Ms. Sasson died on Dec. 30 in Manhattan. She was 80. Ms. Kahaner, her only survivor, said the cause was Covid-19.
While encouraging Ms. Gore (who died in 2015) in her career, Ms. Sasson had one of her own, as a jewelry designer. Her pieces, some created in partnership with Geoffrey Thomas, were sold at high-end stores like Bergdorf Goodman and were sometimes displayed at art galleries. Friends said her outfits were always as stylish and sophisticated as her jewelry.
“If she met you and she liked you,” her sister said, “she was known to remove a diamond pin from her jacket and put it on your lapel — as a gift.”
Lois Diane Kahaner was born on April 28, 1940, in Brooklyn. Her father, Sol, was an importer of fine lace trimmings, and her mother, Helen (Seiden) Kahaner, was a homemaker.
She grew up in Jamaica Estates, Queens, and attended Mount Ida Junior College in Newton, Mass., and New York University. An early marriage to Raymond Sasson ended in divorce.
In the beginning Ms. Sasson and Ms.

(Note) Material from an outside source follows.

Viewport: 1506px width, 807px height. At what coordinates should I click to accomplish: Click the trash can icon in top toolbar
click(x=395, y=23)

Gore generally kept their relationship out of the news, though Ms. Sasson had no reservations about showing her support for gay causes. In a Newsday column in January 1993, Liz Smith wrote of a New Year’s Eve party held by Ms. Gore and the producer Marty Richards in St. Bart’s, where many guests wore a red enamel and gold lapel pin depicting the AIDS ribbon that Ms. Sasson designed.

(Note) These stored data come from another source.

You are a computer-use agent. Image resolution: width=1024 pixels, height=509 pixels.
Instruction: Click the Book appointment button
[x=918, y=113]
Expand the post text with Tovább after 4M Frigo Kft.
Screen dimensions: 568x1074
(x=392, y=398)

“On St. Bart’s, the local French had never seen the ribbon and thought that Lois was handing out the equivalent of the Croix de Guerre,” Ms. Smith wrote. “After explaining the ribbon, Lois took orders for over 350 of them.”
The proceeds went to Broadway Cares/Equity Fights AIDS.
Ms. Sasson’s support for feminist causes was also reflected in her jewelry, including bracelets that spelled out “Sisterhood Is Global” and “Visible and Powerful.”
She and Ms. Gore gradually became more front-and-center about their relationship — Ms. Gore even hosted episodes of “In the Life,” the PBS newsmagazine series about lesbian, gay, bisexual and transgender people.
“We must come out to believe in something bigger than safe and comfortable lifestyles,” Ms. Sasson told Curve, the lesbian community magazine, in 2019. “Everyone has to look in the mirror and decide what it is they want to be remembered for.”